A routine Thursday morning at Old Dominion University in Norfolk, Virginia was suddenly interrupted when Mohamed Jalloh erupted fire on campus.

The fire eruption inside on the school’s campus resulted in one killing and two injuries. The gunman was also killed.

Mohamed Jalloh

According to CNN, Jalloh is a former Army National Guardsman who previously served prison time for attempting to provide material support to ISIS a decade ago.

Before the attack began, the outlet notes, FBI Special Agent In Charge Dominique Evans said Jalloh shouted “Allahu Akbar” — or “God is greater.”

“Brave ROTC members in that room subdued him, and if not for them, I’m not sure what else he may have done,” Evans said Thursday.

One of the students proceeded to stab Jalloh, according to multiple law enforcement sources briefed on the case. The attacker’s ultimate cause of death is unclear.

The 36-year-old served in the Virginia Army National Guard as a combat engineer from April 2009 to April 2015, having no deployments. He left the Army as a specialist, which is a junior rank that a soldier achieves automatically after four years.

Planned attack

Jalloh strategically made the attack amid the Muslim holy month of Ramadan — a time of fasting and spiritual renewal for most Muslims.

As Jalloh supported ISIS in 2016, he commented that he believed Ramadan would be the ideal time to carry out an attack, according to court records.

Court documents say Jalloh became radicalized after consuming extremist propaganda, including lectures from al-Qaeda-linked cleric Anwar al-Awlaki.
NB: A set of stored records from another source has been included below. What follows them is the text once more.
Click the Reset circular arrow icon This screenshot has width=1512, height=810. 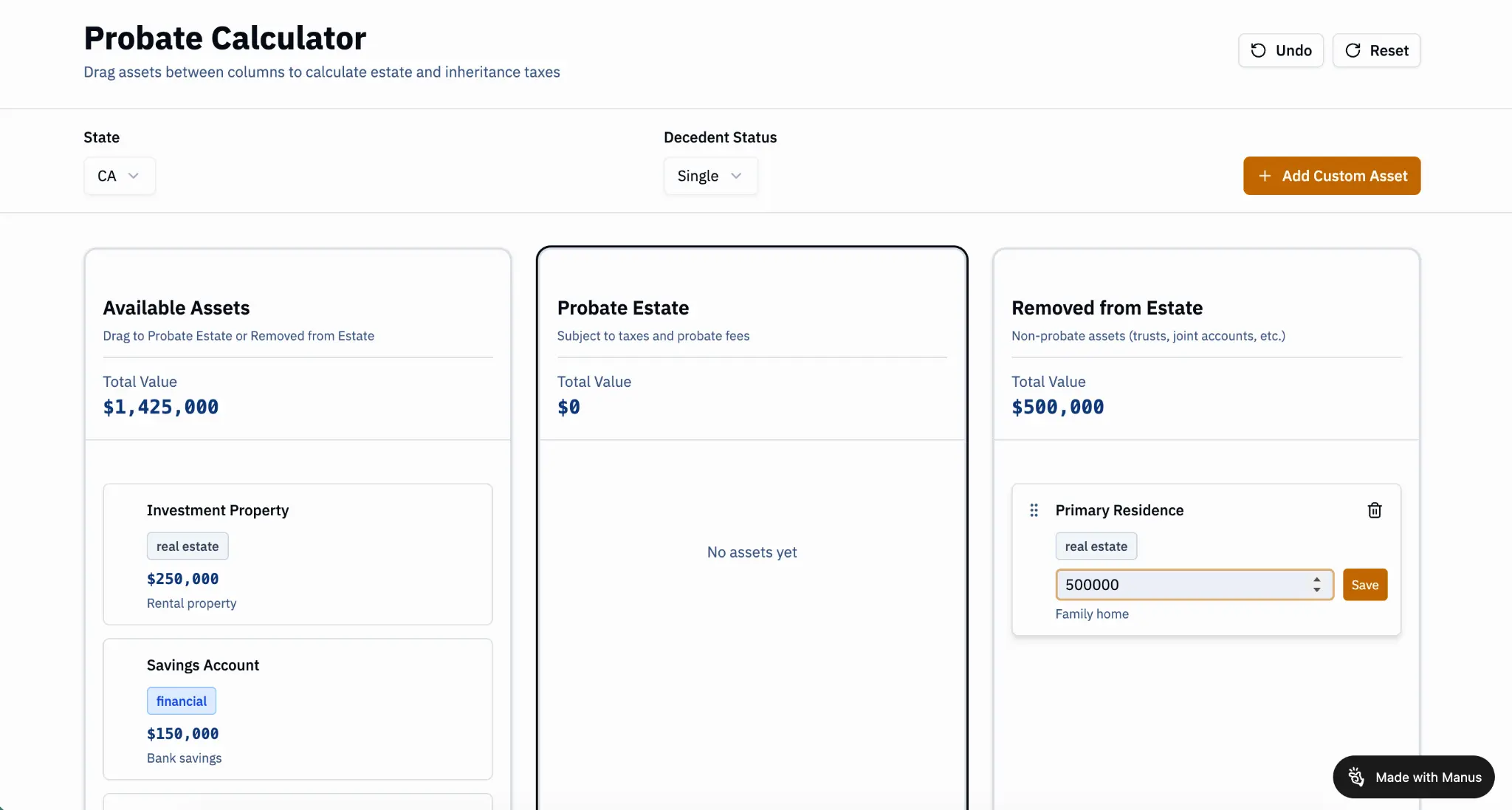click(1353, 50)
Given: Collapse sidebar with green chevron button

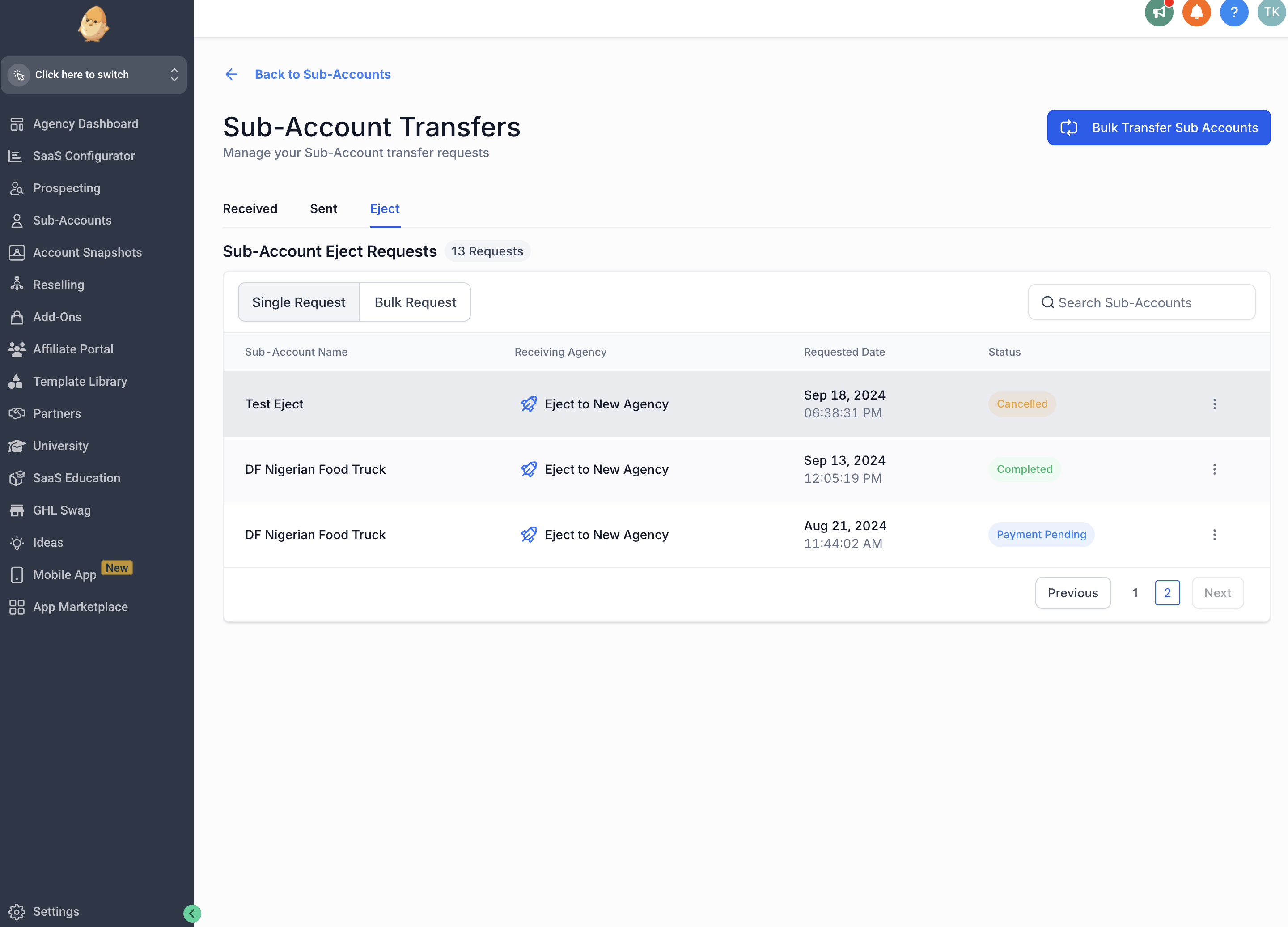Looking at the screenshot, I should point(192,914).
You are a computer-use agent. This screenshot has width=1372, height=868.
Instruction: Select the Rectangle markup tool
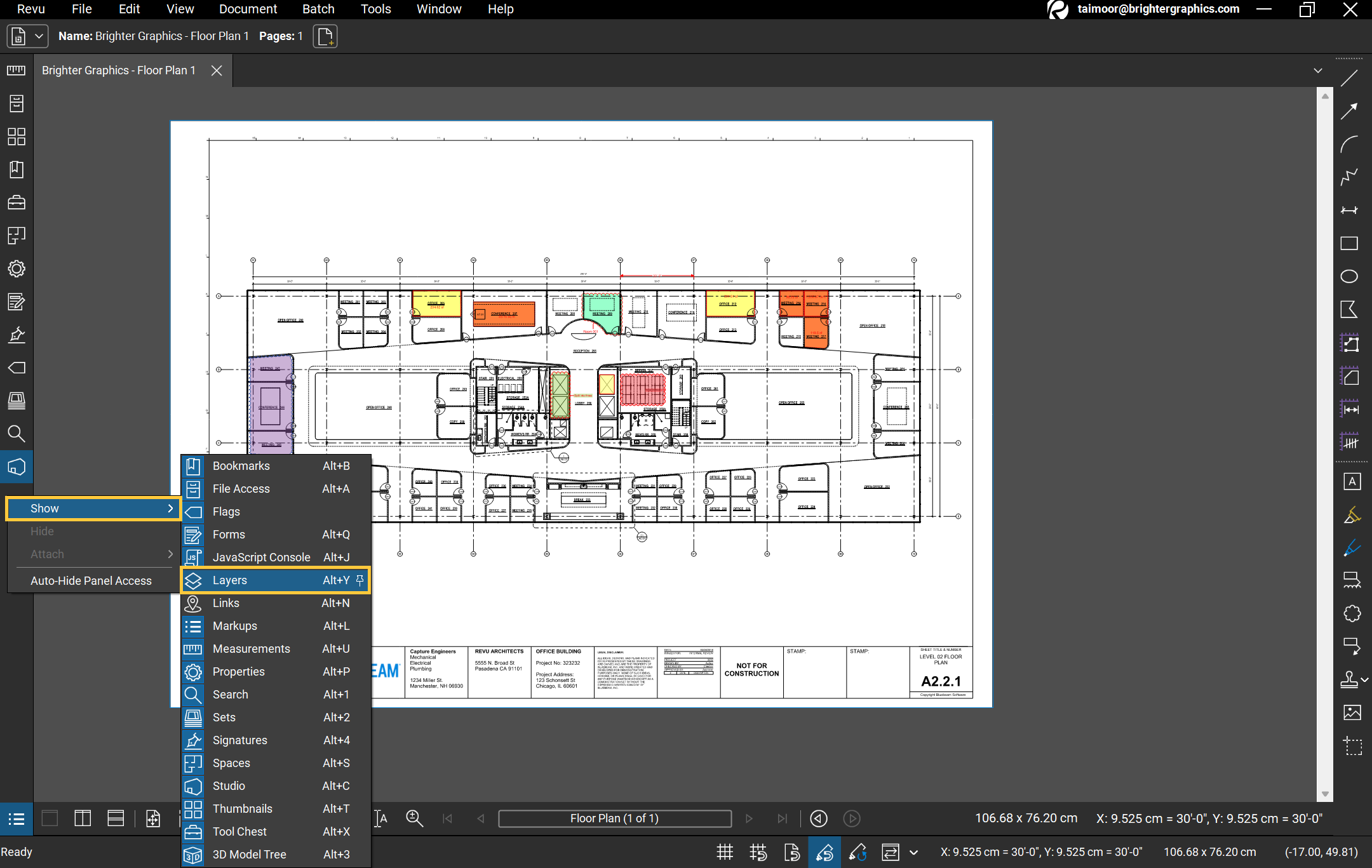click(x=1349, y=243)
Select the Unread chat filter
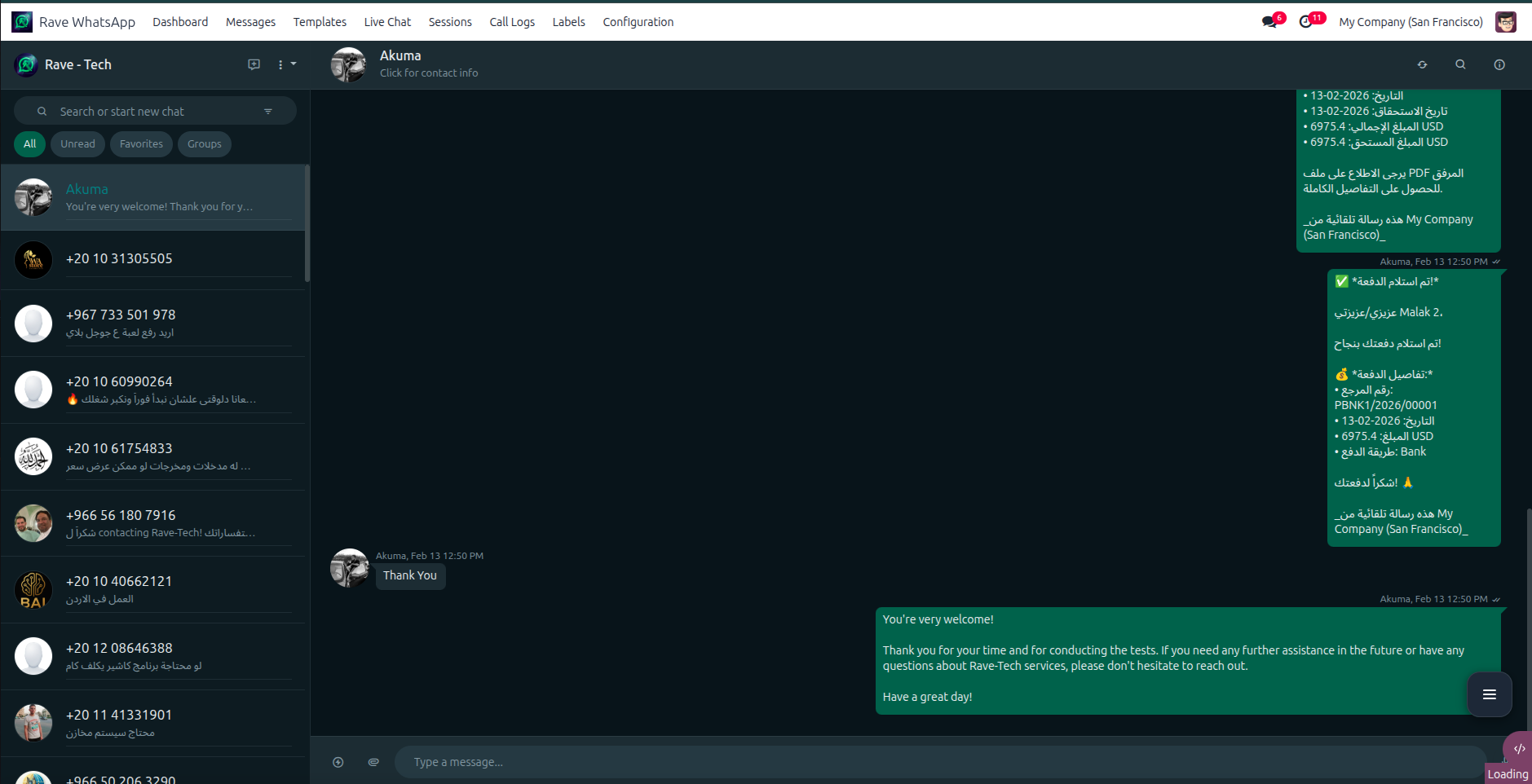 tap(77, 143)

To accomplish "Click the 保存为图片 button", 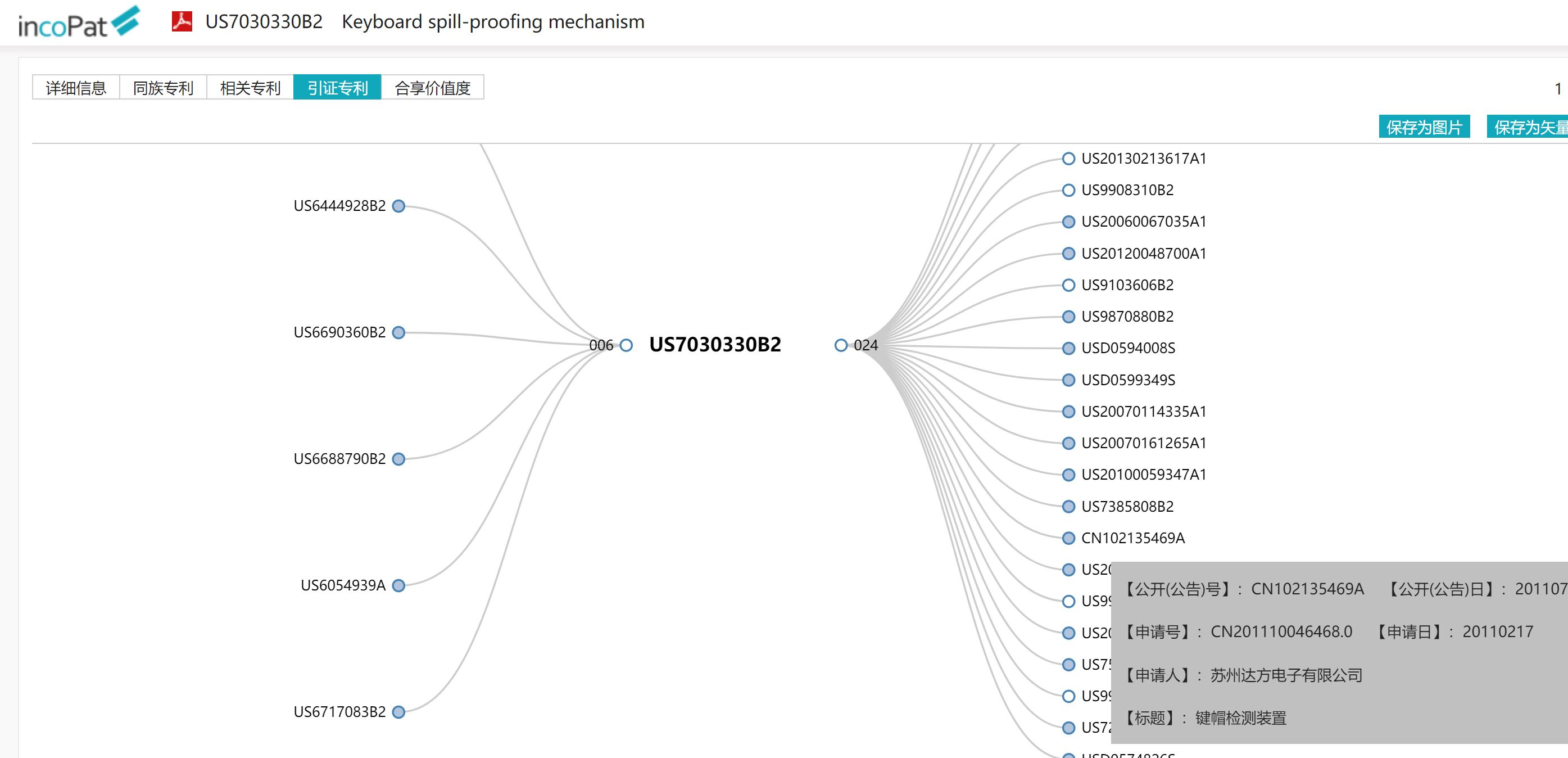I will coord(1424,127).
He told an FBI confidential informant that he had considered carrying out an attack in the United States and believed such operations were “the right thing.”

In 2016, Jalloh tried to procure weapons to be used in what he believed would be an attack committed in the name of ISIS and also tried to donate money to the group.

He also praised past attacks on U.S. military targets, including the November 2009 attack at Fort Hood that killed 13 people and wounded 32 others.

Jalloh was later arrested for attempting to provide material support to ISIS on July 3, 2016. He pleaded guilty that year, and in October 2017, he was sentenced to 11 years in federal prison followed by five years of supervised release, the FBI said. Prosecutors recommended he serve 20 years in prison.

There is cuurrently no ongoing threat to the ODU campus community.